About this task
Transcribe the entries in full, keeping each word as it is.

(Stored items)
- - - -

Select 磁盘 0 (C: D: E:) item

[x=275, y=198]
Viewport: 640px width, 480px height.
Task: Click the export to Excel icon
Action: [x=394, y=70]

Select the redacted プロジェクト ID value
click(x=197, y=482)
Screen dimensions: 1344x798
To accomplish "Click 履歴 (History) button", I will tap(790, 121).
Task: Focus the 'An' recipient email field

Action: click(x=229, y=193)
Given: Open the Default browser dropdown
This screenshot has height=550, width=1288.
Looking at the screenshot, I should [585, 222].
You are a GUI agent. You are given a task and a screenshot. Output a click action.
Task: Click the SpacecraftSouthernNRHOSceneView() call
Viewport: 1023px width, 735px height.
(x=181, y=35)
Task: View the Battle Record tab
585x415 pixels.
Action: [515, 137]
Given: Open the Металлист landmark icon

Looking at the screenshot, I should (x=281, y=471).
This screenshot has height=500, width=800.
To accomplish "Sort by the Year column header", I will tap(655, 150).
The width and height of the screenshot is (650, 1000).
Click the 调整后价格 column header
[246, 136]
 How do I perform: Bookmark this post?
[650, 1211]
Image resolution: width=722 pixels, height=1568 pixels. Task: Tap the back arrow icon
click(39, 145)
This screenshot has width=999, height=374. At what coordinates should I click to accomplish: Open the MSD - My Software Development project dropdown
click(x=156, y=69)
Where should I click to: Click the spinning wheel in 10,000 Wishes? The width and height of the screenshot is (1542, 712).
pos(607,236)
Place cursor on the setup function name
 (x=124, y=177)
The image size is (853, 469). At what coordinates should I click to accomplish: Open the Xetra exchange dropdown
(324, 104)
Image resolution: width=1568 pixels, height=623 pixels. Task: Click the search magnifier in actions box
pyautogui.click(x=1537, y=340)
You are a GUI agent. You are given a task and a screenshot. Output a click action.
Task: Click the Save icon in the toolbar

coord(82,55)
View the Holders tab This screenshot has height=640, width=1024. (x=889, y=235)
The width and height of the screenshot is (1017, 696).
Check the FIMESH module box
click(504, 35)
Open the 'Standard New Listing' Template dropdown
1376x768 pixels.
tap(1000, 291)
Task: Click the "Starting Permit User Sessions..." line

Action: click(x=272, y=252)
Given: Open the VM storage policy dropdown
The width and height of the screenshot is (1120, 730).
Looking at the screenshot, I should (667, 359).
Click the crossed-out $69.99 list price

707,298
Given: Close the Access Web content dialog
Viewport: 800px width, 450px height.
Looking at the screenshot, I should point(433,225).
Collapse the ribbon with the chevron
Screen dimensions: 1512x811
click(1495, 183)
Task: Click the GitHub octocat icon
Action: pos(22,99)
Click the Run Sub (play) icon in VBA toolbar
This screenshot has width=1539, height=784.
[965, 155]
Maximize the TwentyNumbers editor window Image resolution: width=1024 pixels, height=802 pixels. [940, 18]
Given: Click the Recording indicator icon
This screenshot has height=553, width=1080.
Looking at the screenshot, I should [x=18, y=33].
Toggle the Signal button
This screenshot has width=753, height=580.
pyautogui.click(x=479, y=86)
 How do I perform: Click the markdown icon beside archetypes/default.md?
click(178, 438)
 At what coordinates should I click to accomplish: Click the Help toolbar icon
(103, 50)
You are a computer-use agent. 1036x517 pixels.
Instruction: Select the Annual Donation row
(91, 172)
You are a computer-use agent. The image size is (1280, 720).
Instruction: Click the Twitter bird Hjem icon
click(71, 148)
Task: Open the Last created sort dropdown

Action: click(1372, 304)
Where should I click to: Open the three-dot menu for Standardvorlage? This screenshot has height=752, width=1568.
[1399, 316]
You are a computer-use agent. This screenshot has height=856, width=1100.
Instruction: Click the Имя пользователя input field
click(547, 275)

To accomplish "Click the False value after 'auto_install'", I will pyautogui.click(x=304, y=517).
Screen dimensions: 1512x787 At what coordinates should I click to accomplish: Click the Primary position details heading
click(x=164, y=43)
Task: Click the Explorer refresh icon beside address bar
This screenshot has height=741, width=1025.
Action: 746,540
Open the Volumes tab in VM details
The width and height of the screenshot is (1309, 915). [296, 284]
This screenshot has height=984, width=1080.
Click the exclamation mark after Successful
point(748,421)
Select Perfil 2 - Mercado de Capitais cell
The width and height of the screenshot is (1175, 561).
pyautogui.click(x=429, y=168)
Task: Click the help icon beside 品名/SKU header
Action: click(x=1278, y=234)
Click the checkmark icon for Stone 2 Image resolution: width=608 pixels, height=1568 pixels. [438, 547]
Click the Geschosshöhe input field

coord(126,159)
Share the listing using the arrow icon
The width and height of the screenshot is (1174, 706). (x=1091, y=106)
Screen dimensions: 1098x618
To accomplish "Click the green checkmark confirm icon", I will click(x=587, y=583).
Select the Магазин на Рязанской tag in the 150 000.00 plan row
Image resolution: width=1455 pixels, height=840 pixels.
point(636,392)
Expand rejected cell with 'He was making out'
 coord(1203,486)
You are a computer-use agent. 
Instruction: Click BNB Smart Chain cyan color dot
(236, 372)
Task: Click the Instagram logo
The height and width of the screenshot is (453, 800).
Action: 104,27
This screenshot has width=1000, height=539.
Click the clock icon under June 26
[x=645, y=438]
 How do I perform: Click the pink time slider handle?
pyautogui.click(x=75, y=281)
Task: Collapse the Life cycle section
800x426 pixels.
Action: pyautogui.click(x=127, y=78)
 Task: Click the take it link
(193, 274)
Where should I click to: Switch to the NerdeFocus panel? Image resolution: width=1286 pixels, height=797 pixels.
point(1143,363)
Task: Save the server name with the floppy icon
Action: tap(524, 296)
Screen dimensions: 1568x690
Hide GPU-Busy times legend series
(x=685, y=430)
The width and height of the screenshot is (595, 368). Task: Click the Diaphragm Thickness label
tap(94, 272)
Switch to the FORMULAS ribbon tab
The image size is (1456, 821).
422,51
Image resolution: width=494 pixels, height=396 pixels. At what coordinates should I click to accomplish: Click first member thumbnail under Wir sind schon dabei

- - - -

Task answer
Select 磁盘 0 (C: D: E:) item

[x=275, y=198]
Viewport: 640px width, 480px height.
Task: Click the export to Excel icon
Action: [x=394, y=70]

Select the redacted プロジェクト ID value
click(x=197, y=482)
Screen dimensions: 1344x798
To accomplish "Click 履歴 (History) button", I will tap(790, 121).
Task: Focus the 'An' recipient email field

Action: click(x=229, y=193)
Given: Open the Default browser dropdown
This screenshot has height=550, width=1288.
Looking at the screenshot, I should [585, 222].
You are a GUI agent. You are given a task and a screenshot. Output a click action.
Task: Click the SpacecraftSouthernNRHOSceneView() call
Viewport: 1023px width, 735px height.
(x=181, y=35)
Task: View the Battle Record tab
585x415 pixels.
Action: [515, 137]
Given: Open the Металлист landmark icon

Looking at the screenshot, I should (x=281, y=471).
This screenshot has height=500, width=800.
To accomplish "Sort by the Year column header", I will tap(655, 150).
The width and height of the screenshot is (650, 1000).
Click the 调整后价格 column header
[246, 136]
 How do I perform: Bookmark this post?
[650, 1211]
Image resolution: width=722 pixels, height=1568 pixels. Task: Tap the back arrow icon
click(39, 145)
This screenshot has width=999, height=374. At what coordinates should I click to accomplish: Open the MSD - My Software Development project dropdown
click(x=156, y=69)
Where should I click to: Click the spinning wheel in 10,000 Wishes? The width and height of the screenshot is (1542, 712).
pos(607,236)
Place cursor on the setup function name
 (x=124, y=177)
The image size is (853, 469). At what coordinates should I click to accomplish: Open the Xetra exchange dropdown
(324, 104)
Image resolution: width=1568 pixels, height=623 pixels. Task: Click the search magnifier in actions box
pyautogui.click(x=1537, y=340)
You are a GUI agent. You are given a task and a screenshot. Output a click action.
Task: Click the Save icon in the toolbar

coord(82,55)
View the Holders tab This screenshot has height=640, width=1024. (x=889, y=235)
The width and height of the screenshot is (1017, 696).
Check the FIMESH module box
click(504, 35)
Open the 'Standard New Listing' Template dropdown
1376x768 pixels.
tap(1000, 291)
Task: Click the "Starting Permit User Sessions..." line

Action: click(x=272, y=252)
Given: Open the VM storage policy dropdown
The width and height of the screenshot is (1120, 730).
Looking at the screenshot, I should (667, 359).
Click the crossed-out $69.99 list price

707,298
Given: Close the Access Web content dialog
Viewport: 800px width, 450px height.
Looking at the screenshot, I should point(433,225).
Collapse the ribbon with the chevron
Screen dimensions: 1512x811
click(1495, 183)
Task: Click the GitHub octocat icon
Action: pos(22,99)
Click the Run Sub (play) icon in VBA toolbar
This screenshot has width=1539, height=784.
[965, 155]
Maximize the TwentyNumbers editor window Image resolution: width=1024 pixels, height=802 pixels. [940, 18]
Given: Click the Recording indicator icon
This screenshot has height=553, width=1080.
Looking at the screenshot, I should [x=18, y=33].
Toggle the Signal button
This screenshot has width=753, height=580.
pyautogui.click(x=479, y=86)
 How do I perform: Click the markdown icon beside archetypes/default.md?
click(178, 438)
 At what coordinates should I click to accomplish: Click the Help toolbar icon
(103, 50)
You are a computer-use agent. 1036x517 pixels.
Instruction: Select the Annual Donation row
(91, 172)
You are a computer-use agent. The image size is (1280, 720).
Instruction: Click the Twitter bird Hjem icon
click(71, 148)
Task: Open the Last created sort dropdown

Action: click(1372, 304)
Where should I click to: Open the three-dot menu for Standardvorlage? This screenshot has height=752, width=1568.
[1399, 316]
You are a computer-use agent. This screenshot has height=856, width=1100.
Instruction: Click the Имя пользователя input field
click(547, 275)

To accomplish "Click the False value after 'auto_install'", I will pyautogui.click(x=304, y=517).
Screen dimensions: 1512x787 At what coordinates should I click to accomplish: Click the Primary position details heading
click(x=164, y=43)
Task: Click the Explorer refresh icon beside address bar
This screenshot has height=741, width=1025.
Action: 746,540
Open the Volumes tab in VM details
The width and height of the screenshot is (1309, 915). [296, 284]
This screenshot has height=984, width=1080.
Click the exclamation mark after Successful
point(748,421)
Select Perfil 2 - Mercado de Capitais cell
The width and height of the screenshot is (1175, 561).
pyautogui.click(x=429, y=168)
Task: Click the help icon beside 品名/SKU header
Action: click(x=1278, y=234)
Click the checkmark icon for Stone 2 Image resolution: width=608 pixels, height=1568 pixels. [438, 547]
Click the Geschosshöhe input field

coord(126,159)
Share the listing using the arrow icon
The width and height of the screenshot is (1174, 706). (x=1091, y=106)
Screen dimensions: 1098x618
To accomplish "Click the green checkmark confirm icon", I will click(x=587, y=583).
Select the Магазин на Рязанской tag in the 150 000.00 plan row
Image resolution: width=1455 pixels, height=840 pixels.
point(636,392)
Expand rejected cell with 'He was making out'
 coord(1203,486)
You are a computer-use agent. 
Instruction: Click BNB Smart Chain cyan color dot
(236, 372)
Task: Click the Instagram logo
The height and width of the screenshot is (453, 800).
Action: 104,27
This screenshot has width=1000, height=539.
Click the clock icon under June 26
[x=645, y=438]
 How do I perform: Click the pink time slider handle?
pyautogui.click(x=75, y=281)
Task: Collapse the Life cycle section
800x426 pixels.
Action: pyautogui.click(x=127, y=78)
 Task: Click the take it link
(193, 274)
Where should I click to: Switch to the NerdeFocus panel? Image resolution: width=1286 pixels, height=797 pixels.
point(1143,363)
Task: Save the server name with the floppy icon
Action: tap(524, 296)
Screen dimensions: 1568x690
Hide GPU-Busy times legend series
(x=685, y=430)
The width and height of the screenshot is (595, 368). Task: Click the Diaphragm Thickness label
tap(94, 272)
Switch to the FORMULAS ribbon tab
The image size is (1456, 821).
422,51
Image resolution: width=494 pixels, height=396 pixels. At what coordinates should I click to accomplish: Click first member thumbnail under Wir sind schon dabei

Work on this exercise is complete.